Junior Duck Stamp art contest
There is still time to enter the Massachusetts Junior Duck Stamp (JDS) contest. Students from kindergarten through grade 12 can submit original artwork to participate in this fun and educational competition. The entry deadline is Feb. 15, 2022. The process of creating these works of art allows students to appreciate the importance of preserving wetland habitats and the delights and diversity of wildlife. Even if students do not enter the competition, science and art teachers will value the JDS curriculum as a useful resource, advises MassWildlife’s Wildlife Education Coordinator, Pam Landry.
The JDS program links the study of wetlands and waterfowl conservation with the creation of original artwork. Students learn about the habitat requirements of various kinds of ducks and geese and then express their knowledge of the beauty, diversity, and interdependence of these species artistically, by creating a drawing or painting which can be submitted to the JDS art contest. The art is judged in four age group categories in a statewide competition; the entry judged Best of Show moves on to represent Massachusetts in the national JDS competition. Art teachers, science teachers, and parents who home-school can visit the MassWildlife website for an information packet and entry information.
For more information contact Pam Landry at email@example.com.
If there are any local winners, I will gladly include their duck stamp pictures in this column.
Upcoming ice fishing derbies
The Coles Memorial Hard Water Fishing Derby is scheduled to take place on Goose Pond on Sunday, Jan. 30 from 7:00 a.m. to 2:00 p.m. Tickets are available on the ice near the boat ramp or in the office at Dresser Hull during normal business hours and must be purchased by 10:00 a.m. in order to fish. Tickets cost $10.00 for adults and free for kids 12 and under. There will be cash prizes for adults. All proceeds will go towards a memorial donation to the boat ramp in Evan Colbert’s name. Prizes and raffles will be held near the boat ramp at 2:00 p.m.
Event updates and more information can be found on Facebook at the Cole’s Memorial Hard Water Fishing Derby page.
The Lanesborough Fire Department will be sponsoring an ice fishing derby on Pontoosuc Lake on Jan. 29 from 6:00 a.m. to 2:00 p.m. It will be held behind the park on Narragansett Avenue. There is a $15 entry fee for adults, kids 12 and under free. The fee includes a chance at the door prize (Weber Grill), trophies for kids, refreshments and a raffle ticket drawing after the derby.
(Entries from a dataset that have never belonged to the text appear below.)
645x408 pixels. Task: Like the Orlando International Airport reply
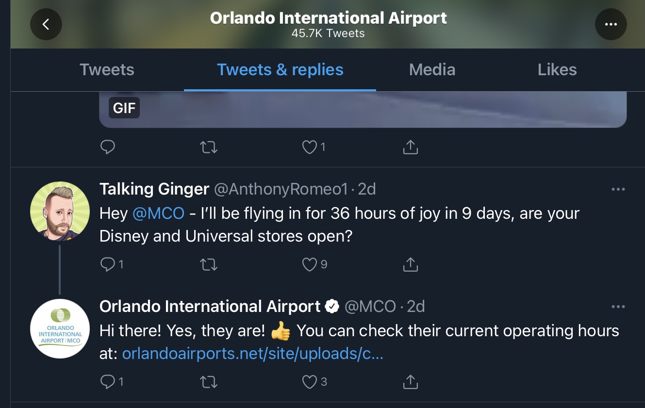(x=310, y=382)
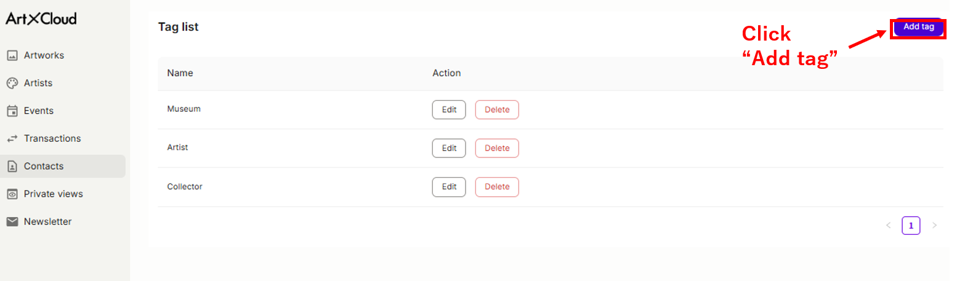Edit the Museum tag
Image resolution: width=965 pixels, height=281 pixels.
(449, 109)
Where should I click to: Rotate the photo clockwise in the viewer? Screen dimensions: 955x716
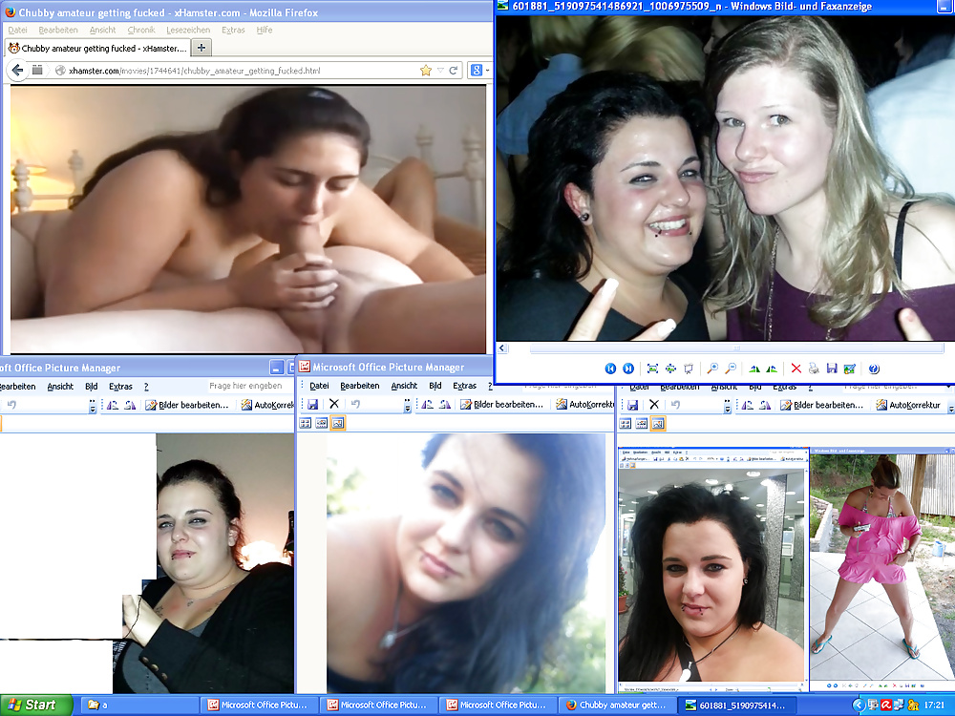[770, 369]
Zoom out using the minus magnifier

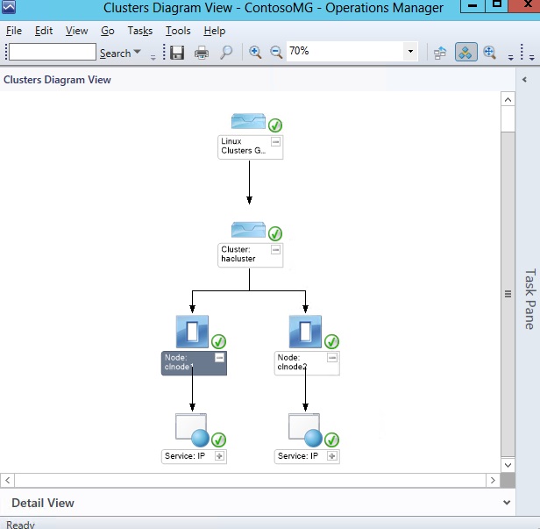click(x=276, y=53)
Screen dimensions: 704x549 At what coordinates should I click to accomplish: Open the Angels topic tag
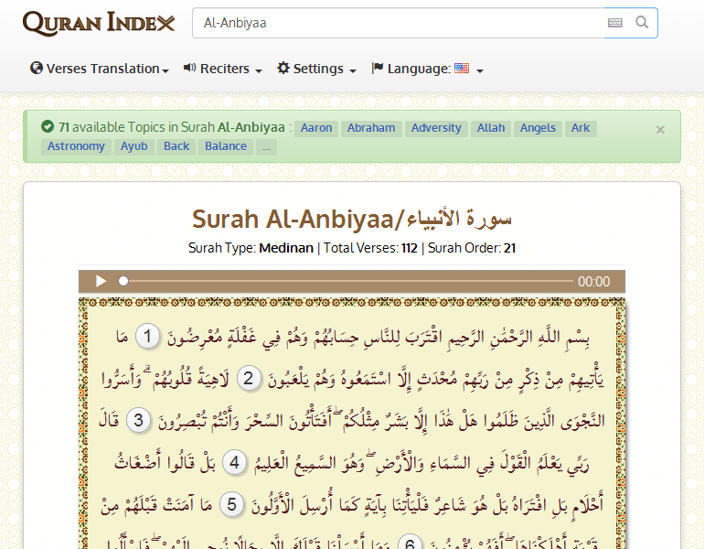click(x=538, y=128)
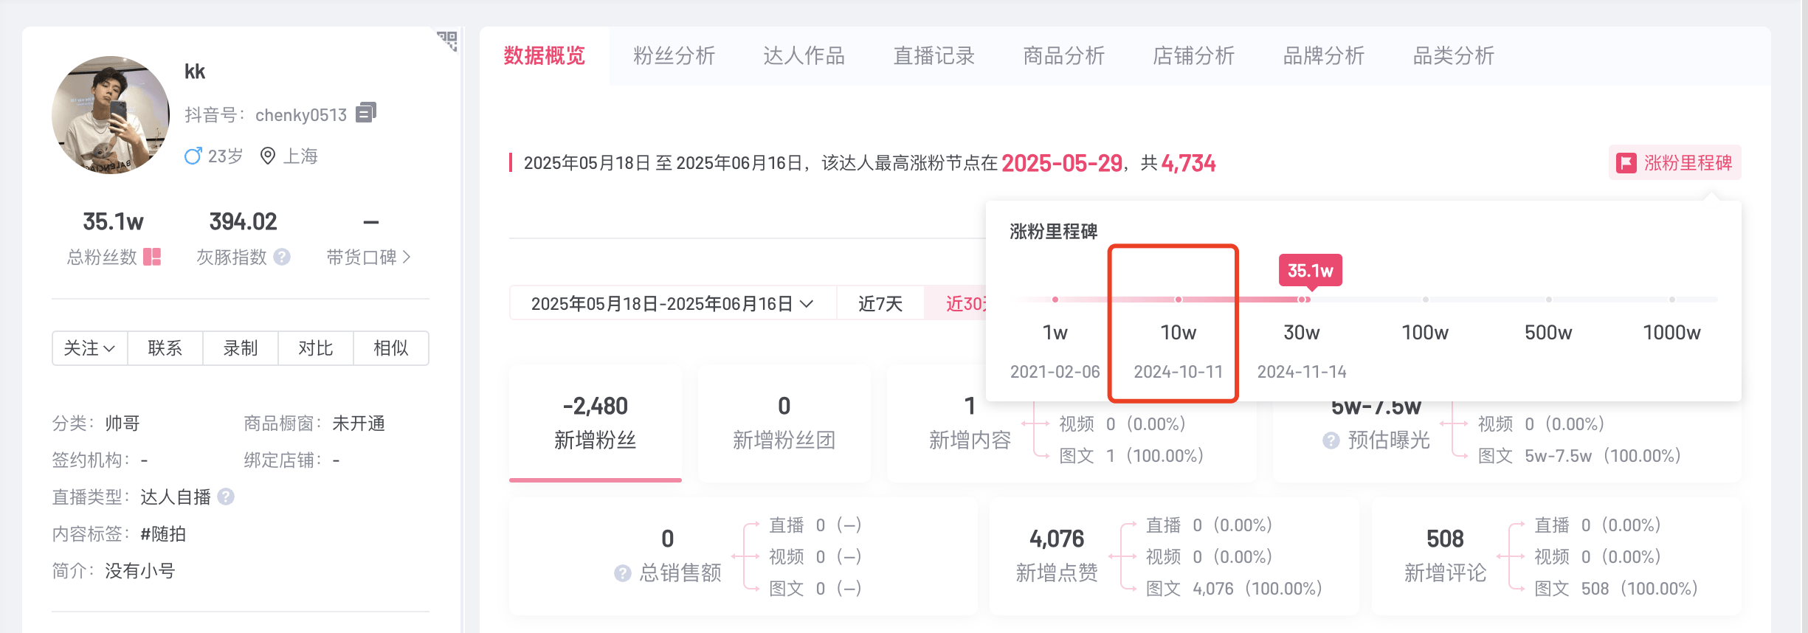Switch to the 粉丝分析 tab
This screenshot has height=633, width=1808.
(674, 56)
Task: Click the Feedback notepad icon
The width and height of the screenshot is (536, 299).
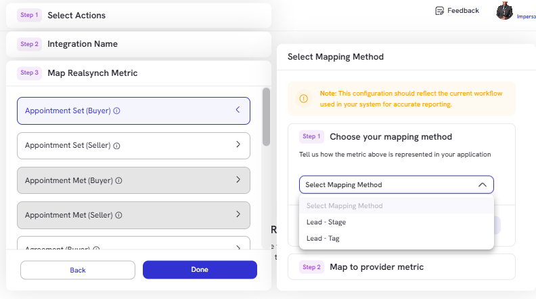Action: (439, 11)
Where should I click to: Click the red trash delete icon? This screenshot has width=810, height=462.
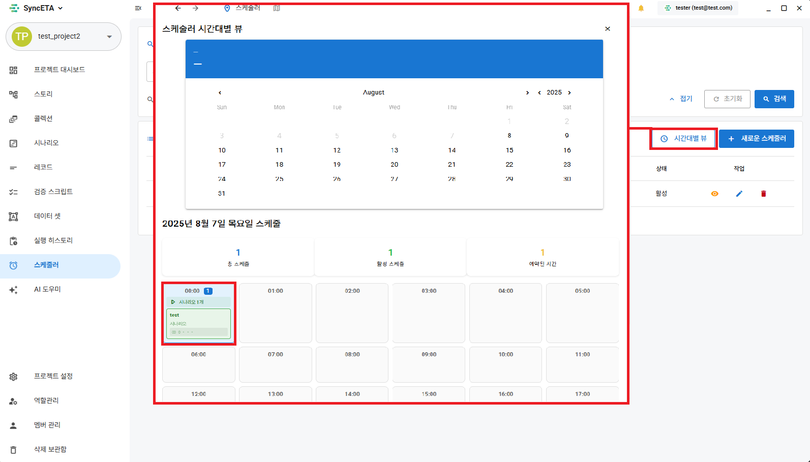(x=763, y=194)
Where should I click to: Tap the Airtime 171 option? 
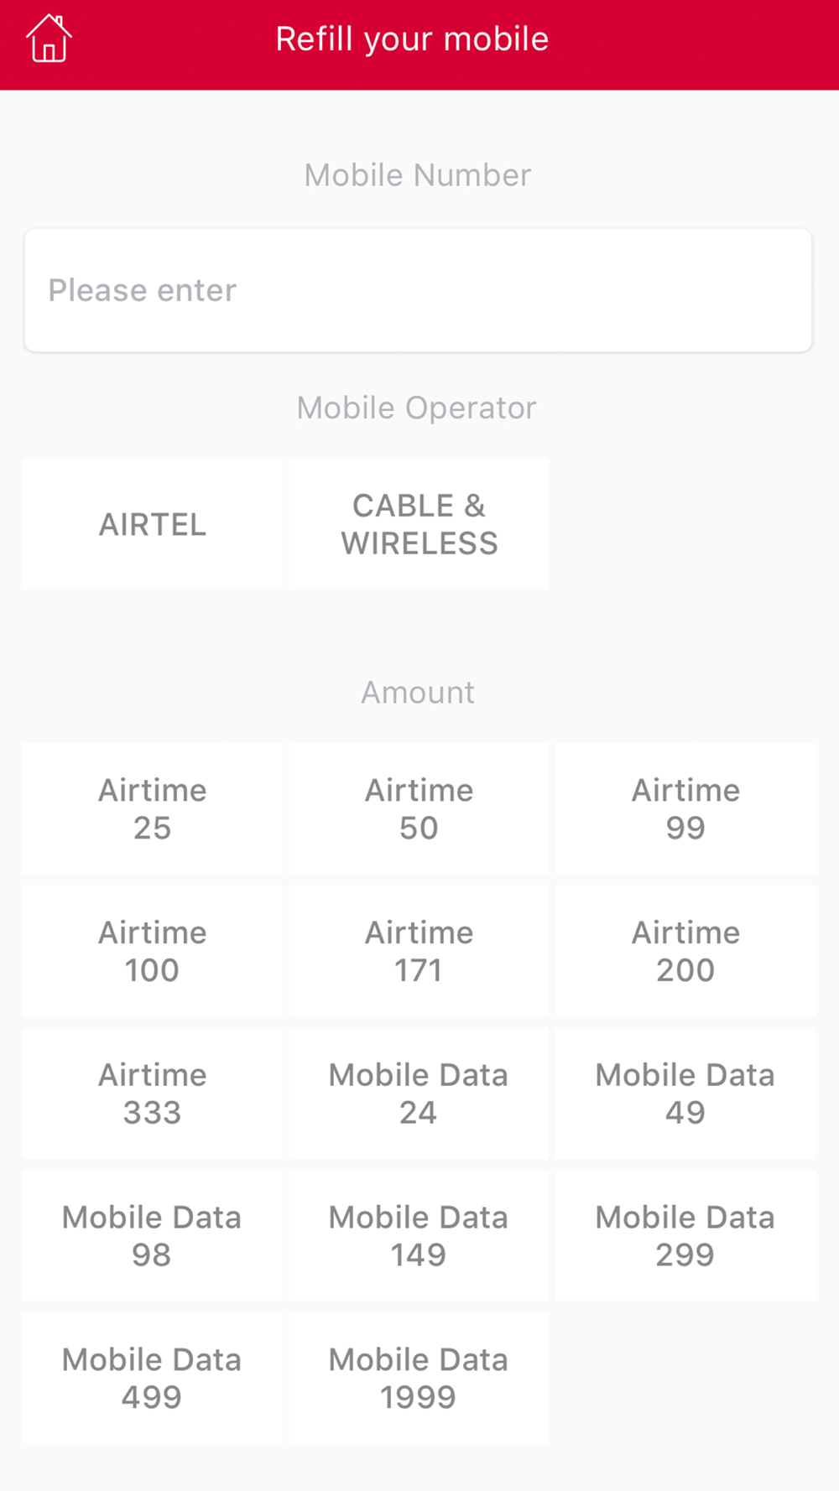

It might be wise to check on Friday to see if these derbies are still on.
Fly fishing show cancelled
Hopefully, fly fishing enthusiasts got the word of the cancellation and rescheduling of the fly fishing Show in Marlborough, MA. Originally scheduled for this weekend, it has been rescheduled to April 22 -24. Unfortunately, the announcement of the rescheduling came out too late for me to include it in last week’s column.
Recently, I have been receiving a number of requests to comment on a proposed bike track complex in a local municipal park. I decline to do so because I don’t believe it belongs in this column. That matter should be addressed and, if necessary, voted upon by an informed citizenry.
Generally speaking, my feeling is this: Unless there is a dire emergency or a public safety issue, I believe that when parcels of lands are donated and accepted with management stipulations, those stipulations should be adhered to. To do otherwise, (regardless of the passage of time), means the agreement has been reneged upon and could be considered a double-cross to the donors and their surviving families.